The short answer is: yes, just as alcohol is legal and affects parenting and caregiver cases, legalized use of cannabis will not give parents free reign to “get high” without consequence.

Recreational cannabis was legalized as of January 1, 2020, under the Illinois Cannabis Regulation and Tax Act. Divorce and family law attorneys are keeping a close eye on how the now-legal marijuana will affect divorce and parenting cases. Illinois is the 11th state to legalize recreational cannabis. Like many other laws, Illinois lawyers can look to what other states have done in order to provide direction for how Illinois might handle this new untested territory.

Marijuana, like alcohol, is subject to abuse and can impair parental abilities. Many questions are left unanswered in how recreational marijuana will affect users, including how the police or drug testing facilities will prove whether someone is under the influence of the cannabis compound THC, which remains in the body long after the user is no longer considered “under the influence.” Although the new law allows parents and caregivers to use and possess marijuana recreationally, social stigma continues to surround marijuana use, and many judges have strong opinions about its use.
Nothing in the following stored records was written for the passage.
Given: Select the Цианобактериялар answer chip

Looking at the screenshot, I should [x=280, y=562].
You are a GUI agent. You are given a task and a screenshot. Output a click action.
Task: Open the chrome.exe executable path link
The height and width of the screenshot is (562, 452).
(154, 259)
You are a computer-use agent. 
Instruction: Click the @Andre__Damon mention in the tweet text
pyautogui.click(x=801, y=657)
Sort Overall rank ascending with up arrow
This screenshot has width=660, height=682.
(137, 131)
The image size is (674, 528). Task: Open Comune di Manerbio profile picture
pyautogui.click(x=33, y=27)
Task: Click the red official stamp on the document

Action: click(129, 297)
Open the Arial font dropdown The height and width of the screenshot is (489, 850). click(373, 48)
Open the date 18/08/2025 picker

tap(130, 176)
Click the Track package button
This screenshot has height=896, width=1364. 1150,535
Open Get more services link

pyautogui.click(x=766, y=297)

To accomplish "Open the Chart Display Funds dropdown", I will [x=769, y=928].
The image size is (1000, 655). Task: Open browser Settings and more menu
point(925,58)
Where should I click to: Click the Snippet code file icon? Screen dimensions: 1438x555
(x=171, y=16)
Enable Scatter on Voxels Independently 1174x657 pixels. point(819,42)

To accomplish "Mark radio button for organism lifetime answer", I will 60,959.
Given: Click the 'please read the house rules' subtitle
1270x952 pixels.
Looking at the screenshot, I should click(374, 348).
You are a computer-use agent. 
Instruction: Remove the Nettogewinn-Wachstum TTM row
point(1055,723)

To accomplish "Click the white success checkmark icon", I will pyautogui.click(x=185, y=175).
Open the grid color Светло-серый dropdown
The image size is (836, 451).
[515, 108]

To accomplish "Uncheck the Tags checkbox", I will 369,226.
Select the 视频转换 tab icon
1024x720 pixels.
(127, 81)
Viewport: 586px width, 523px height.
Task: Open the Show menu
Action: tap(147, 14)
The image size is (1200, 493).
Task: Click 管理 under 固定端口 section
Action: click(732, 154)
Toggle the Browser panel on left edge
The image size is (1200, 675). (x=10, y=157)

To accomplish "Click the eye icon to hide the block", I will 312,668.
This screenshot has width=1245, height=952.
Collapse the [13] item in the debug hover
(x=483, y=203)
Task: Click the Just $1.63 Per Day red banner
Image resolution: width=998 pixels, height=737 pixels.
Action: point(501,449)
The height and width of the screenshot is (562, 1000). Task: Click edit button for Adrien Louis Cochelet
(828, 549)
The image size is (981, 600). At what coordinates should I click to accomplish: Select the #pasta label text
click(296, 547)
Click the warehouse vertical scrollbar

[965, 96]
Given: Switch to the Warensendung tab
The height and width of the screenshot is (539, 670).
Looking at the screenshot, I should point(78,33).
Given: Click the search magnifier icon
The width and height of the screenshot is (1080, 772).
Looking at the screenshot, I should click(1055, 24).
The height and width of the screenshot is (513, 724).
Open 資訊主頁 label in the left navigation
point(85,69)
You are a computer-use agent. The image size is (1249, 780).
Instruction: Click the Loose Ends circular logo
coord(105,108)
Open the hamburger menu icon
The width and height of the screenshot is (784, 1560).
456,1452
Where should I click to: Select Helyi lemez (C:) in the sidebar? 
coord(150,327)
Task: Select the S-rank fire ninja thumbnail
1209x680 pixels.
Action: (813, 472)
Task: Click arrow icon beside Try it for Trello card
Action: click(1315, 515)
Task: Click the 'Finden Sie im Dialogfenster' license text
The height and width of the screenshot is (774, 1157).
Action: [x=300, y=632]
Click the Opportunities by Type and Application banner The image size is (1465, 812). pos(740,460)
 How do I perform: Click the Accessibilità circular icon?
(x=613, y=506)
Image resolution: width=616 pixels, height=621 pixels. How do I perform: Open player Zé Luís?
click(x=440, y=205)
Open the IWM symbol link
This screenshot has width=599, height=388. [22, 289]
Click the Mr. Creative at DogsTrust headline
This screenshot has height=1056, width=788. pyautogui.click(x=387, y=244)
It is unclear how judges, particularly the older generation of judges, will handle parents and caregivers’ legal recreational marijuana use. However, alcohol and cannabis impairment and abuse has long been a contentious issue in cases involving parenting and caregiver responsibilities. When cannabis was illegal, the testing was more black and white – is there detectable marijuana in the caregiver’s system or not. The testing was never nuanced to determine whether the caregiver was actually “high” when the children were in their care.

There is no reliable testing procedure to determine whether the person is currently under the influence. The Illinois Vehicle Code limits the level of THC to five (5) nanograms in the blood and ten (10) nanograms in other bodily substances. The police departments have started to implement saliva testing, which comes with its own set of questions – is it too invasive without a warrant; is it reliable; will it be upheld in court?  Employment policies say that THC level by itself is insufficient to indicate being under the influence, as the THC levels can indicate past or current use. Employment law legislature added a set of symptoms as indicia of impairment that should be evaluated in addition to THC levels. Some of the symptoms include: (1) physical, (2) dexterity, (3) agility, (4) coordination, (5) demeanor, (6) irrational or unusual behavior, (7) negligence or carelessness in operating equipment or machinery, (8) disregard for the safety of the employees or others. 410 ILCS 705/10-50(d)). Until there are family law statutes in place, family law attorneys and judges may rely on such other areas of law to structure their arguments and their decisions.

We can assume that attorneys will make arguments to a judge that a parent’s use of marijuana outside the presence of his or her children or wards does not endanger the children or wards. However, individual judges may take a different view.  Family law judges have discretion to make decisions based on the unique factual circumstances of each case, using the well-known “best interests of the child” standard.

Some of the highlights of the Act include:

  1. Users must be people 21 and older to possess up to 30 grams of marijuana; 
  2. Only medical marijuana users can grow the plants in their homes;
  3. No smoking in public places; and
  4. Employers and landlords can ban cannabis from their properties.

Parents of teens should be aware that the Act specifically states that it is a Class A misdemeanor for any parent or guardian to knowingly permit his or her residence, or any other private property under his or her control (vehicle, boats, etc), to be used by an invitee who is under the age of 21 to consume cannabis. If a violation of this law directly or indirectly results in great bodily harm or death to any person, that parent could be found guilty of a Class 4 felony. The Act also prohibits users from smoking in close proximity to a person who is under the age of 21 (who is not a registered medical cannabis patient under the Compassionate Use of Medical Cannabis Program Act).

Parents or caregivers who have the medical marijuana card may be able to legally have a pot plant in their basement, but the same plant could become problematic in a parenting or caregiving cases, or if a teen’s friend decides to take some of the plant. Parents will also need to be especially careful of preventing children from access to attractive edibles, like gummies or brownies.